Einfacher mit Umweltzielen werben, verspricht das Münchener Start-up. Um selbst Vertrauen zu gewinnen, holen sich die Gründer einen Investor an Bord.

Der Markt für Nachhaltigkeitslösungen ist in Bewegung: Kapitalgeber stecken derzeit viel Geld in Start-ups, die an Software zur Unterstützung der Nachhaltigkeitsstrategie in Unternehmen tüfteln. Mit einem Software-as-a-Service-Modell will etwa Verso aus München angreifen, das sich vor allem auf die Kommunikation der sogenannten Corporate Social Responsibility (CSR) spezialisiert.

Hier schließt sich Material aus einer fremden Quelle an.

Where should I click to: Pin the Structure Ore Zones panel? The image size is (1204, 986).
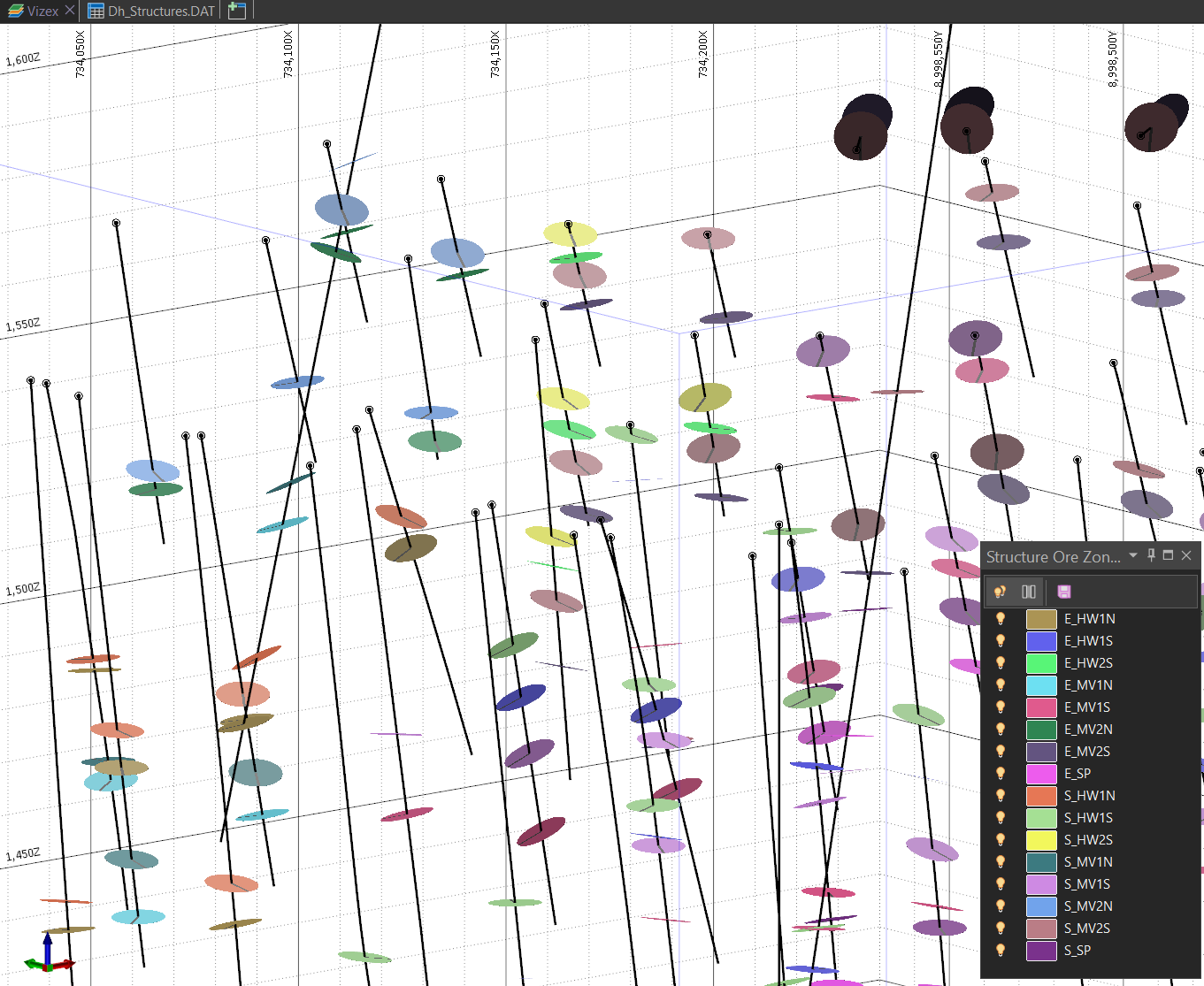1151,555
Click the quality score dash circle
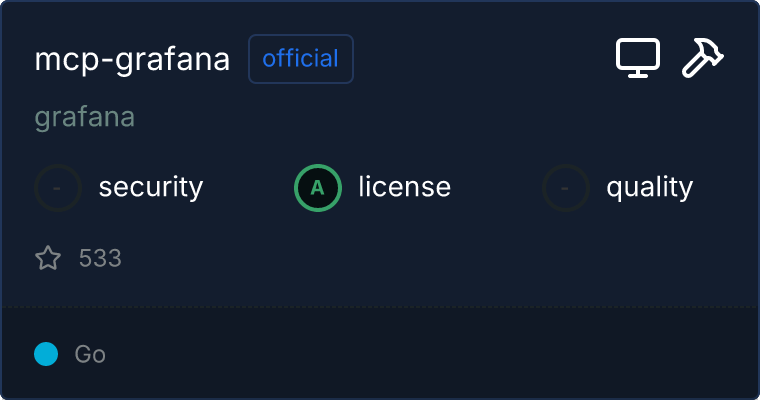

Dafür sichert die Beteiligungsgesellschaft Primepulse, ebenfalls aus der bayerischen Landeshauptstadt, eine Wachstumsfinanzierung zu. Zur genauen Summe will Verso-Geschäftsführer Andreas Maslo auf Anfrage von WirtschaftsWoche Gründer keine Angaben machen. Wettbewerber Quentic aus Berlin konnte sich im Mai 15 Millionen Euro sichern, nachdem bereits vor zwei Jahren 22 Millionen an die Firma geflossen waren.

Fokus auf Datenaufbereitung

Von München aus wirbt Verso in erster Linie um Mittelständler, die sich auf dem Gebiet der Nachhaltigkeit neu aufstellen müssen – oder wollen, aufgrund der positiveren Außenwirkung. So soll die Plattform dabei helfen, eine Nachhaltigkeitsstrategie für das Unternehmen aufzustellen. Anschließend bereitet das Start-up die einzelnen Aspekte wie Umweltziele oder Gebiete der  unternehmerischen Verantwortung für die interne und externe Kommunikation auf. Zum Beispiel stellt Verso internationale Lieferketten digital dar und bietet die zugehörigen Daten zum Export in Form einer Dokumentenvorlage an. Dadurch soll das aufwendige Befüllen verschiedener Excel-Tabellen wegfallen.

Um die Software weiterzuentwickeln und weitere Kunden in Deutschland gewinnen zu können, soll das Team in nächster Zeit um drei Personen wachsen. Derzeit beschäftigt die 2010 von Maslo und Florian Holl gegründete Firma fünf Mitarbeiter. Der Münchener Investor Primepulse soll dabei helfen, vor potenziellen Kunden finanziell selbstbewusster aufzutreten – bislang finanzierten die Gründer das Unternehmen aus ihrem Privatvermögen. „Wir haben nicht nur nach einem Kapitalgeber gesucht, sondern nach einem Partner, der uns Zugang zu seinem Netzwerk ermöglicht“, sagt Gründer Andreas Maslo zu WirtschaftsWoche Gründer. Das Start-up sei finanziell „gut ausgestattet“. Die Gründer halten nach dem Investment weiterhin die Mehrheit der Anteile an dem Start-up.

Kunden im Ausland

„Digitalisierung und Nachhaltigkeit sind die beiden Megathemen unserer und kommender Generationen“, lässt sich Primepulse-Geschäftsführer Klaus Weinmann in einer Pressemitteilung zur Investmententscheidung zitieren. Mit Verso ziehe ein zukunftsorientiertes und innovationsstarkes Digitalunternehmen in das Netzwerk ein, so Weinmann. Die Kunden kommen nach Firmenangaben neben Deutschland auch aus Finnland, Österreich und den USA. Grundsätzlich dürfte Verso als Übernahmekandidat für die Branchengrößen im CSR-Bereich in Betracht kommen – vor dem Investment durch Primepulse habe es bereits mehrere Anfragen gegeben, so Maslo.